Why do they need to be replaced?


----------



## havasu (Jan 4, 2015)

Great job so far. I agree, do the baseboards yourself. You'll be an expert by the time you get done.


----------



## TheQball (Jan 5, 2015)

joecaption said:


> Why hire it out? A few simple tools will make it easy and more then pay for what you would have paid someone else to do it and you would still have the tools for future jobs.
> Why do they need to be replaced?



They need to be replaced because the ones that the builder installed were pretty bland and basic.  I want something a little taller and a bit more stylish.  Maybe you guys are right about doing it myself.  It is baseboard and the cuts are pretty basic, after all.  
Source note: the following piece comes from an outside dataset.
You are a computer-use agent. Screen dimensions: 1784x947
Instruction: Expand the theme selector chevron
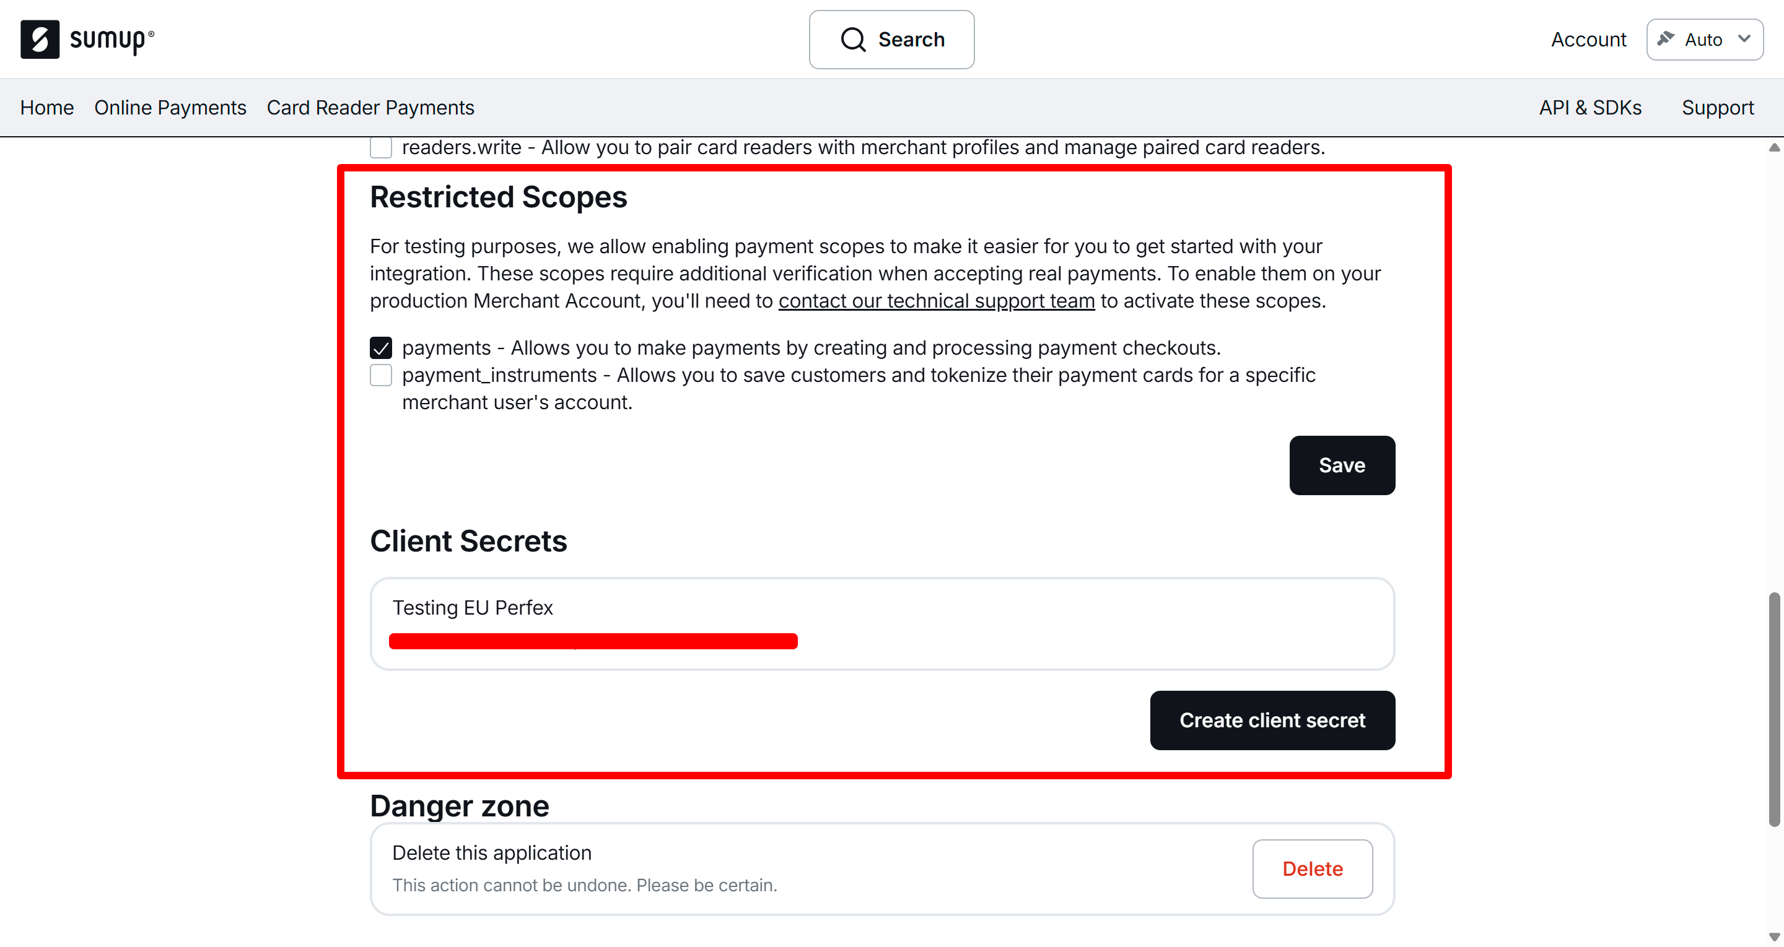tap(1745, 39)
What tools would you guys recommend to do the job proper?  I have a 10" miter saw, what tooth blade would you use?


----------



## nealtw (Jan 5, 2015)

!0" saw will limit you to about 4" molding and inside corners are done with a coping saw, takes a little practise.
[ame]https://www.youtube.com/watch?v=W8ccy0wLErQ[/ame]


----------



## TheQball (Jan 5, 2015)

nealtw said:


> 10" saw will limit you to about 4" molding and inside corners are done with a coping saw, takes a little practice.
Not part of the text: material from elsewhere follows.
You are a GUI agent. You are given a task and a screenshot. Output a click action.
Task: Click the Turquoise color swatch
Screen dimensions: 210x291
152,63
I wanted to go atleast 5" on the base.  Looks like I need to upgrade, gosh darn it!  You think a 12" with a slider would do it?


----------



## mako1 (Jan 5, 2015)

I cope my inside corners using a jigsaw.Works great and quick however it is a very expensive and smooth running Bosch jigsaw.You can lay the saw table on the 45 and go for it.
 If you don't want to cope,these come in very handy and will tell you what to cut each angle to.
http://www.amazon.com/dp/B000B8N0SU/?tag=skimlinks_replacement-20


----------



## havasu (Jan 5, 2015)

...and just remember, if the cuts are not tight, a bit of paintable caulking will hide most flaws.


----------



## nealtw (Jan 5, 2015)

cheaper angle finder
http://www.harborfreight.com/multipurpose-angle-finder-1028.html


----------



## TheQball (Jan 5, 2015)

havasu said:


> ...and just remember, if the cuts are not tight, a bit of paintable caulking will hide most flaws.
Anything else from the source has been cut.